The UK’s electrical grid has emerged unscathed following a potentially disruptive cyber attack on the systems of Elexon, a key cog in the electricity trading system, which left employees without access to their PCs or email on the afternoon of 14 May 2020.
Elexon is largely unknown by the general public but it plays an essential role in the UK’s electricity sector. Because electricity cannot be stored and must be used in real time, its generation and use must match up, therefore the UK runs an industry-wide trading system and a method of settlement.
Under this system, each supplier calculates ahead of time in half hour blocks what their customers need so that they can buy that amount of electricity from generators. During each half hour block, the generator must meet the contracted amount and the customers should use that amount, although this does not always happen.
Elexon’s role in this is to compare the amount of electricity generators say they will produce and how much suppliers say will be used, working out the price difference, and transferring funds between various parties. This is administered under the Balancing and Settlement Code (BSC) on behalf of the National Grid.
The attack first came to light just before midday on Thursday. In an advisory notice posted to its website, an Elexon spokesperson said the attack impacted the firm’s internal systems and laptops only, and that BSC Central Systems and EMR CfD [Electricity Market Reform Contracts for Difference] payments were not affected.
The cause of the incident was identified within four hours. “We have now identified the root cause and we are taking steps to restore our internal IT systems. BSC Central Systems (and their data) and EMR remain unaffected and are continuing to work as normal,” a spokesperson confirmed.
A National Grid spokesperson posted to Twitter, saying: “We’re aware of a cyber attack on Elexon’s internal IT systems. We’re investigating any potential impact on our own IT networks. Electricity supply is not affected. We have robust cyber security measures across our IT and operational infrastructure to protect against cyber threats.”
The incident has prompted speculation that Elexon has been guilty of failing to bother to patch a vulnerability, CVE-2019-11510, in its Pulse Secure VPN servers. Successfully exploited, this arbitrary file-reading vulnerability enables attackers to access private keys and passwords by sending a specially-crafted URL to their target. Researchers at Bad Packets uncovered thousands of vulnerable servers last year, some of them at utility sector organisations.
The same vulnerability was allegedly the one used at the end of December 2019 by the cyber criminal gang behind the dangerous ReVIL or Sodinokibi ransomware to successfully attack the systems of Travelex. Travelex had failed to apply proper updates to its systems, although there is no suggestion that the attack on Elexon is the work of the same group.
Organisations working in the supply of critical utilities are perhaps uniquely vulnerable to attack at the best of times, as cyber criminals know they are motivated to keep the lights on and the water flowing, and will factor that into their attacks. However, during the Covid-19 coronavirus pandemic, they present an even more critical target.

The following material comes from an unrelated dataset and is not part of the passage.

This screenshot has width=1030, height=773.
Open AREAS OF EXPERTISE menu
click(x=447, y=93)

An electrical black-out affecting a hospital or care home could have severe consequences, and attackers, particularly those backed by nation states, will be well aware of that.
Targeting critical organisations
Trevor Daughney, vice-president of product marketing at Exabeam, said it was clear nation states were targeting critical organisations during the pandemic – the US has gone so far as to accuse China of being behind them.

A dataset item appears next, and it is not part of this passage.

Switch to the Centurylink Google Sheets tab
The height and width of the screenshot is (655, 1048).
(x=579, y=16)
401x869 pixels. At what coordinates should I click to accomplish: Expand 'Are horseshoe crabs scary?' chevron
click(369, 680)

“We’ve recently seen a rise in geopolitical tensions, as the UK and US governments warn of nation-state attacks targeting critical Covid-19 research, vaccine data, medical facilities and even building companies behind hospital projects. We can’t know for sure at this time, but could this attack also be aimed at undermining public confidence in government during this pandemic?” he said.
“Critical infrastructure is particularly vulnerable because while IT must ensure that data is secure, it’s more important for OT to be up and running. These control networks and devices are generally legacy systems running on older operating systems and are also rather fragile. Even a vulnerability scan has been known to break a PLC or void a warranty – there is a delicate balance between system design and the often under-staffed team needed to protect it. And this is likely exacerbated by the current climate
“As this Elexon attack shows, critical national infrastructure, such as power networks, have always been an attractive target for hackers. And for those same hackers, the coronavirus pandemic is the gift that keeps on giving,” added Jérôme Robert, director at Alsid.
“Although there is still much we don’t know about this specific hack, with most employees working remotely, security professionals are faced with unprecedented new threats caused by the behaviour of staff and challenges around enabling remote access. In short, securing networks and data has never been more challenging.
“We have to hope this is not a ransomware event, although it would not be surprising given the current popularity of those types of attacks. If it is ransomware, Elexon could face a long and expensive road to recovery,” he said.